Coenzyme Q-10, or ubiquinone, is so named because it is ubiquitous in all living systems and it’s in a class of molecules known as quinones. Coincidentally its nickname, CoQ, happens to be indicative of its structure: the molecule resembles the letter Q, comprised of a hexagonal ring with a tail in just about the same position as on the letter. The "10" refers to the length of the tail - 10 five-carbon units derived from a molecule called mevalonate.
CoQ-10 was first discovered in 1957 when Drs. Fred Crane and David Green, who were studying energy production in mitochondria at the University of Wisconsin, extracted the compound from beef heart. Knowing that they had isolated an important substance, they sent their extract to Karl Folkers at the Merck Inc. labs for identification. Dr.
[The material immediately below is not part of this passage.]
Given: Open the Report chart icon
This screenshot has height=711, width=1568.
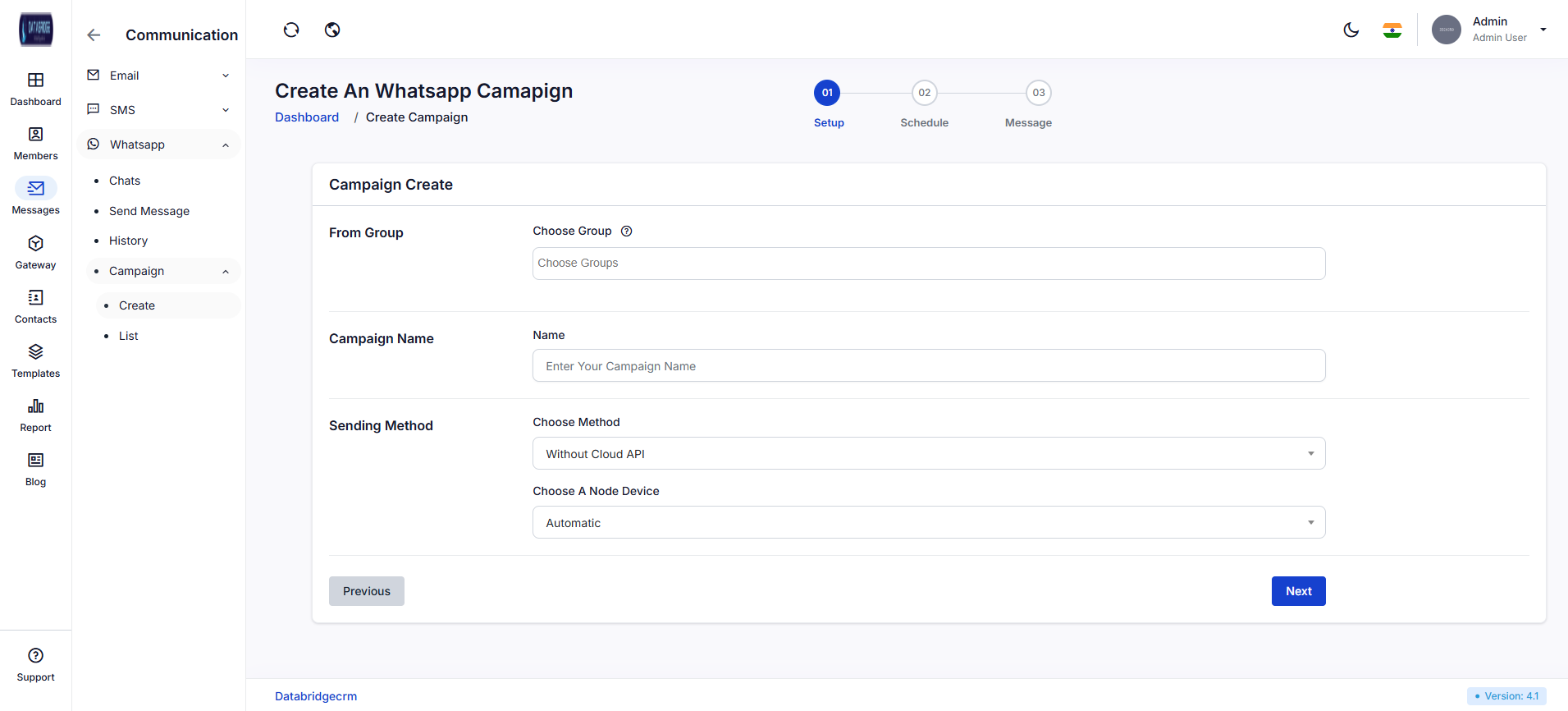Looking at the screenshot, I should tap(35, 406).
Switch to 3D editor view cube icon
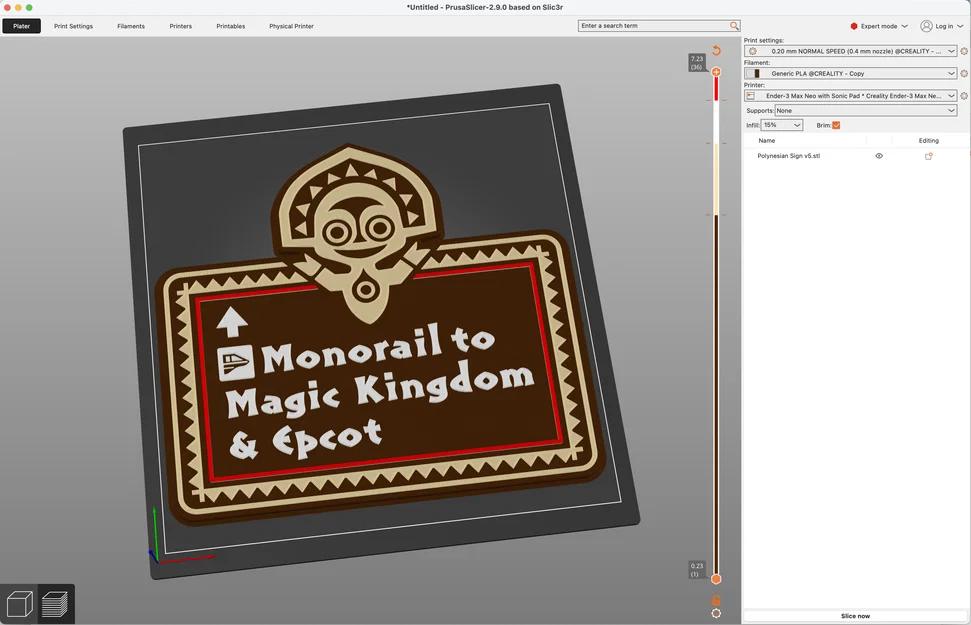 tap(20, 604)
Folkers and his group identified its structure and synthesized the compound in 1958. (It should be noted a research group in England working under Dr. Richard Mortan concurrently identified the same substance.)
The discovery of CoQ-10 proved crucial to Peter Michell’s Nobel Prize-winning "chemiosmotic" theory, which detailed the end-stage process by which we use oxygen to convert the food we eat into energy, a process we now call oxidative phosphorylization, through the synthesis of adenosine triphosphate (ATP). This process is carried out in the mitochondria. CoQ-10 is an integral part of the process. Since ATP powers virtually every reaction in the body, the importance of CoQ-10 can be put very simply: No CoQ-10, no life.
In nature, the highest concentration of CoQ-10 is in tissues that need a lot of energy, such as skeletal and cardiac muscle. A deficiency of CoQ-10 could result in problems related to these tissues. In the mid-1960's Dr. Yuichi Yamamura in Japan became the first clinician to use a CoQ in the treatment of patients with congestive heart failure. In 1972, Dr. Gian Paolo Littarru of Italy and Dr. Karl Folkers, then at the University of Texas at Austin, reported a CoQ10 deficiency in patients with heart disease.
Since then, numerous studies have proven the effectiveness of CoQ-10 in benefiting heart patients. Dr Peter Langsjoen, a cardiologist in Tyler, Texas uses CoQ-10 extensively in his practice. He provides a comprehensive history and review of research on CoQ-10 and heart disease to cardiologists to encourage them to do the same, especially for patients using the cholesterol lowering drugs referred to as statins.
Statins work by inhibiting cholesterol synthesis, but that means they inhibit CoQ-10 synthesis, which is needed for the strength of the heart muscle. Patients on statin drugs are warned to watch for unusual muscle weakness.
The Antioxidant Factor
About the time researchers were looking into CoQ-10 and heart disease, its antioxidant potential was discovered. The properties that make CoQ-10 effective for energy production make it effective at quenching free radicals, protecting tissues from damage and inhibiting the oxidation of LDL cholesterol, thus slowing the development of atherosclerosis, another benefit to the heart.
CoQ-10 is a fat-soluble molecule and is widely distributed in foods, but usually in small quantities. The richest sources are organ meats, sardines and peanuts. If you don’t like those foods, don’t worry, you make much more CoQ-10 than you can eat. However, the synthesis of healthy amounts of CoQ-10 requires a variety of nutrients, especially B-vitamins, thus a nutrient-dense, highly varied diet is a necessity.
Exercise helps CoQ-10 status by encouraging the muscles to build more mitochondria. CoQ-10 synthesis diminishes with age, and illness tends to be demanding of its antioxidant properties. CoQ-10 taken in supplemental form, whether as a pill or added to foods, is best when taken with a fat or oil. Its greatest absorption occurs when taken with a meal that has fat.
There is much more to CoQ-10 than can fit in this overview. Each year hundreds of papers are presented devoted to research into the potential benefits of CoQ-10 for a variety of diseases. In the words of Dr. Peter Langsjoen, "We have only scratched the surface of the biomedical and clinical applications of CoQ-10 and the associated fields of bioenergetics and free radical chemistry."